Analista de qualidade, Letícia Gosse, 27, é uma dessas pessoas que apesar de ter o nome do pai no registro, ele foi ausente durante toda a sua vida e o conheceu há pouco tempo, momentos antes de ele morrer. Ela admite que não conseguiu viver esse luto.
“Acho que é porque vivi um luto dessa relação praticamente a minha vida toda. Até escolhi participar dessa cerimônia para botar um ponto final nisso”, afirma Letícia.
Moradora de Sumaré, no interior de São Paulo, ela se lembra de ter sentido falta de ter um pai, principalmente ao ver a relação do irmão mais velho, fruto do primeiro relacionamento de sua mãe, tendo um pai para comemorar a data.

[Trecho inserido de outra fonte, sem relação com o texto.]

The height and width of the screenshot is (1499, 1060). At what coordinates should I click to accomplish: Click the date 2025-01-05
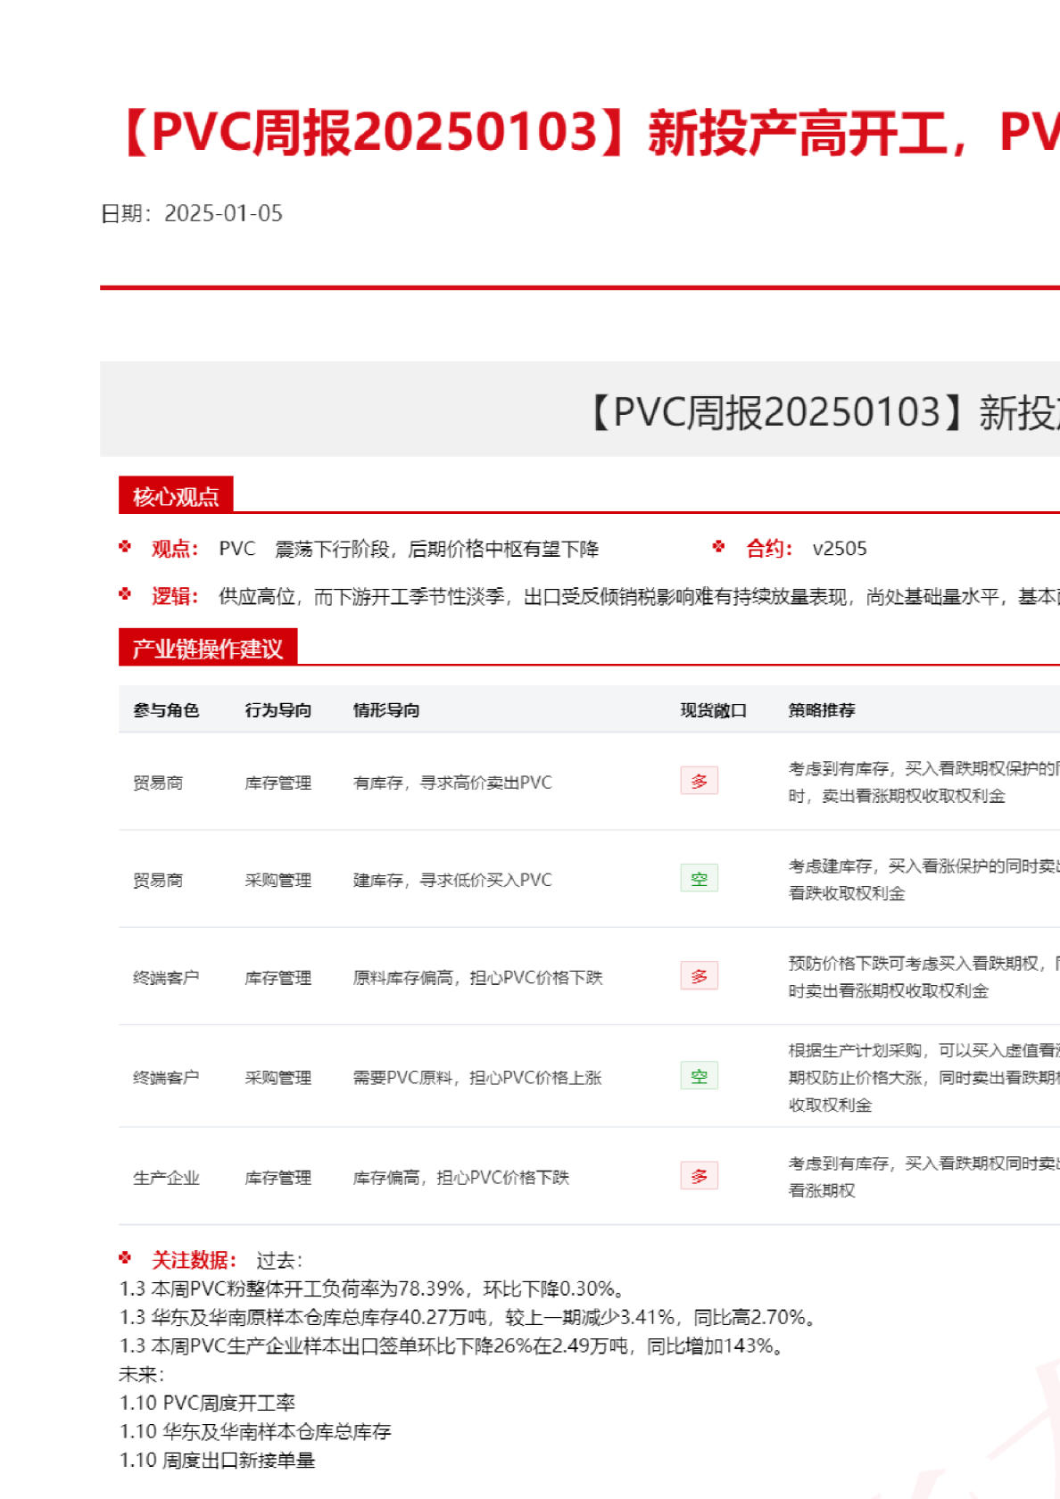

“No começo acho que sentia mais, mas fui me acostumando com o tempo”, diz.
Normalmente, Letícia passa a data com o irmão, filho do mesmo pai e mãe, e com os tios —maridos de suas tias. Mas neste ano, pela primeira vez, a comemoração vai ser diferente. Mãe de Nael, de 10 meses, ela afirma já estar se organizando para o primeiro Dia dos Pais do filho e do marido.
“Fiquei pensando com um pouco de antecedência o que fazer, o que ele gostaria de ganhar. Comprei um perfume e disse que é o nosso filho que está dando de presente.”
Ensinar um caminho diferente do dela para o filho é a ideia. Segundo Letícia, ela preza muito por uma família estável e que seu filho, já cedo, entenda a importância do papel de seu pai.
“Faço o possível para que ele possa ter essa referência paterna, de um dia, se quiser ser pai, ser presente”, diz.
Atitudes como a de Letícia são comuns, segundo Mandelbaum. “Essa busca por reparar aquele dano e construir a família desejada é legítima”, diz.
Algumas outras pessoas, inclusive, preferem nem comemorar a data. Como é o caso de Luis Felippe Fonseca de Oliveira, 23. Estudante de administração, ele foi registrado pelo pai e até comemorou algumas datas, ainda na infância, ao lado dele, mas hoje prefere passar sozinho.
“Tinha contato com ele umas três ou quatro vezes por ano, mas hoje costumo ignorar o dia e seguir como um domingo normal, sem comemorações, apenas com meus planos para aquele dia”, relata Felippe.
Natural do Rio de Janeiro, ele diz que seu pai sempre viveu a cerca de 10 km de sua casa. Quando ele começou a evitar contato, a sensação foi mais traumática, mas na pré-adolescência passou a ser indiferente.
Moura explica que para muita gente nem faz sentido comemorar essa data, e é comum que isso aconteça.
“Às vezes a pessoa não tem mesmo que celebrar. Que não celebre e faça do seu dia um outro dia, que vá ocupar o seu domingo de uma outra forma, vá fazer alguma coisa que te proporcione prazer, diversão, vá estar com amigos. Que essa pessoa possa dar a ela, a si mesma, um dia agradável sem a lógica comercial” finaliza.